You could barely hear the footsteps down the hall, it was more like shuffling. Eventually, it grew louder and then came to a brief stop in front of my mother’s hospital room door. There was no knock, just an entourage of physicians walking through. My mother was in one of her last battles against breast cancer. I was sitting in a pale green chair next to her. This was an almost daily ritual that hot summer of 1973 in Detroit’s Grace Hospital.
She had been sick for several years now and we all knew the end of the fight was near. In those days, most women died from breast cancer. Amazing what a generation of medical advances can do. Dr. Michael Sampson was the lead physician on those rounds and was my mother’s physician. After some questions from the team, the group turned to leave and Sampson turned to me. “Did you eat lunch yet?”
I answered in as big a 16-year-old’s voice as possible, “No.” He then asked my mother if he could take me with him to the doctor’s dining room. Yes, in those days, there was a real dining room in the hospital for doctors with real waiters. I walked with Sampson with my head high and chest out. I sat with him and his colleagues for almost an hour.
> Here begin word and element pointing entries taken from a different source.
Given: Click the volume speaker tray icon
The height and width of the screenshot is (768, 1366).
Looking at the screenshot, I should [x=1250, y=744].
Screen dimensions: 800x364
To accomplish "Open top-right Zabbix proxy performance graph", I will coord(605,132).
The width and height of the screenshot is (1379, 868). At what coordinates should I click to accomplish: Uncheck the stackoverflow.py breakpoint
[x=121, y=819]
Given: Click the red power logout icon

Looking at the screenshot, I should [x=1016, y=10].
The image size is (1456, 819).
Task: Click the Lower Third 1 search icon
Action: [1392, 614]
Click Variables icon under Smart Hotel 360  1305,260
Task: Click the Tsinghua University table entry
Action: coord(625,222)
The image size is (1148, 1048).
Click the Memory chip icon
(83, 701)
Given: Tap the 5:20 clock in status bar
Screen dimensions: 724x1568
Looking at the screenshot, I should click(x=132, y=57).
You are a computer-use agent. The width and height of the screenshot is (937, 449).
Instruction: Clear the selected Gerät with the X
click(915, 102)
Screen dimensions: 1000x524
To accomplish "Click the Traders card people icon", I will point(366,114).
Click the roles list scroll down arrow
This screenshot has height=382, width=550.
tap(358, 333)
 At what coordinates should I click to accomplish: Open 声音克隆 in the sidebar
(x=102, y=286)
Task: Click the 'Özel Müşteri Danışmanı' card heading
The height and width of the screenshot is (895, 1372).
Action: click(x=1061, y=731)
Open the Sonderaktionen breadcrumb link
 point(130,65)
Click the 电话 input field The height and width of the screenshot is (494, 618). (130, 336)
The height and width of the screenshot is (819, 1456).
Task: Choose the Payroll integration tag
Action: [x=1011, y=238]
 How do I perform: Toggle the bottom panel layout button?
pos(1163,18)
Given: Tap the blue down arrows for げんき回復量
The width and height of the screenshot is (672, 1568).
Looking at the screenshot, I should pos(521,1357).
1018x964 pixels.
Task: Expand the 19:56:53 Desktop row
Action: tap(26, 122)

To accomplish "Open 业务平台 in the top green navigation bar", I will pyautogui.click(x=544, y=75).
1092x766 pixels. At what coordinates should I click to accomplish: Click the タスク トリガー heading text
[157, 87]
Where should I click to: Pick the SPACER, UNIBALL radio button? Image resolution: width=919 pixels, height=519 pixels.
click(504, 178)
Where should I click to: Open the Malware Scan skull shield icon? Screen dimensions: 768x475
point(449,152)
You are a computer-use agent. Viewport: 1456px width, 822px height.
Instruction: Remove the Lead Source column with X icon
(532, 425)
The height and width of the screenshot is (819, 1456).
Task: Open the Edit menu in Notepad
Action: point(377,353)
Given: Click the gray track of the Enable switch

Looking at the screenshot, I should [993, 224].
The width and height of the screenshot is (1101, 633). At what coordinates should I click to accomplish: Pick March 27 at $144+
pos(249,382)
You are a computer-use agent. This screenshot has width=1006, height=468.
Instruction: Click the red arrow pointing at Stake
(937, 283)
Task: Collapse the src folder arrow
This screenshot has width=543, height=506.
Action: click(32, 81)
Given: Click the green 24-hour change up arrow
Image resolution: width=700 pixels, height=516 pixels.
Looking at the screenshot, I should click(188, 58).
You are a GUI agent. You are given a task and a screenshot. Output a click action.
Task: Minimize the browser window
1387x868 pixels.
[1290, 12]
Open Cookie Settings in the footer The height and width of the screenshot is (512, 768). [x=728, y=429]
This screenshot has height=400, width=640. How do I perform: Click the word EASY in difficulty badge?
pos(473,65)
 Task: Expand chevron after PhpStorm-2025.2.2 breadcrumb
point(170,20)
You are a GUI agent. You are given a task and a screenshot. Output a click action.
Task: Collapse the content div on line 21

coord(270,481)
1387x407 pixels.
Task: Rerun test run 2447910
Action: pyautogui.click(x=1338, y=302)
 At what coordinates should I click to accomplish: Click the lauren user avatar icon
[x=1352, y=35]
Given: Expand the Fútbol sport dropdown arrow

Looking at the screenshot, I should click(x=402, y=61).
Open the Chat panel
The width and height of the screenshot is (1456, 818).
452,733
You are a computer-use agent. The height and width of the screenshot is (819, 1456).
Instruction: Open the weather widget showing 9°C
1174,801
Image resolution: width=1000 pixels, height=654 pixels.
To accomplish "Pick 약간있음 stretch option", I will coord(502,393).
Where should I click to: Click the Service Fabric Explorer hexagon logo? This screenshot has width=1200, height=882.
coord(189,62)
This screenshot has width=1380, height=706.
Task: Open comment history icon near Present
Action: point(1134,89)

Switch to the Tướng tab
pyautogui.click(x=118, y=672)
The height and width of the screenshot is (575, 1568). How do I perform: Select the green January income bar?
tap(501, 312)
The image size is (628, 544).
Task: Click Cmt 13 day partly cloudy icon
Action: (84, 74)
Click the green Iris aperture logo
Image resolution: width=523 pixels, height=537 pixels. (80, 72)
He asked how I was doing, how I was holding up, and what if anything they could do to help me, not my mother, but me.
I had already decided I wanted to be a physician. I also knew I wanted to be a physician like Sampson, compassionate, caring beyond measure, and treating the whole patient, meaning his or her family. It has now been 40 years since I graduated from the University of Michigan School of Medicine, and I think back to that day more and more.
Maybe you notice, I have been using the term “physician,” and not “doctor” or “health care provider.” This is intentional. A physician is defined by Oxford dictionary as “a person qualified to practice medicine.” A doctor is a person qualified in almost any specialty, even Greek mythology or medieval history. A health care provider is anyone qualified with providing any level of health care to the patient.
This brings me to the topic at hand. How does someone choose their own physician? Medicine really is different than it was when I grew up, and even different from 10 years ago. Physicians currently take the Hippocratic Oath or the Oath of Maimonedes. The simplified version is that we take an “oath of allegiance to our patient,” that we are our patient’s champion.
There are some in health care who want the physician’s oath to change to the “oath of allegiance to the health of the state.” That potential change reflects one of the major changes in the new version of medical care—the use of guidelines, algorithms, and protocols. These often seem to place the individual needs of our specific patient second to the needs of the health of the state. The logic goes, if the state is healthy then the patient will be as well.
That’s very different from an approach I learned long ago. I had a physician in medical school who taught us that when entering a patient’s hospital room, to look around the entire room. You can learn so much about a person by what is around them. Were there any family photos, get-well cards, flowers, or any touch of “care” in the room? In other words, look at the whole being, not just the illness. That’s a quality you want in your physician.
Choosing your primary care physician is critical in getting the best care possible for you and your family. Sadly, with some health care plans, you don’t get a choice: you are assigned a health care provider. If you’re not happy, complain until you get one you like and you can even demand a physician. Most of us do have some choice, so how do we decide? This goes back to finding your champion, one who cares about you.
Several years back, I had a patient. I had delivered her first baby four years prior to her move to a town about 20 miles away. So for her second baby, she decided to deliver near her new home and found a doctor she didn’t particularly click with, but was convenient.
She was term and had been complaining about the baby moving much less than normal. The doctor did what the protocols told the doctor to do. They did a fetal monitor strip and an ultrasound. The baby “looked good” and she was sent home. She called the doctor that very night and again said she still didn’t feel the baby moving much. She was told she was just tested a few hours ago, give it until tomorrow and not to worry. Later that evening, she went to the hospital in spite of the advice and was found to have a fetal demise (stillborn). The protocols weren’t wrong, the doctor was. This doctor (notice I did not use the term physician?) didn’t listen, this doctor just followed the protocol or algorithm.
When searching for a physician, make sure you get a feel for this person. Is he or she someone you would trust with your life, or that of your spouse or children? Your physician should be your champion, not just your provider of guidelines. Remember my Sampson rule. It hasn’t failed me yet. Your physician needs to care more about a patient’s well-being than about guidelines, protocols, or algorithms. He or she must listen. It’s OK not to know everything, I sure as heck don’t. Now I wish I could find Sampson and let him know just how much that 16-year-old boy learned from a simple lunch.
Dr. Peter Weiss has been a frequent guest on local and national TV, newspapers, and radio. He was an assistant clinical professor of OB/GYN at the David Geffen School of Medicine at UCLA for 30 years, stepping down so he could provide his clinical services to those in need when the COVID pandemic hit. He was also a national health care adviser for Sen. John McCain’s 2008 presidential campaign.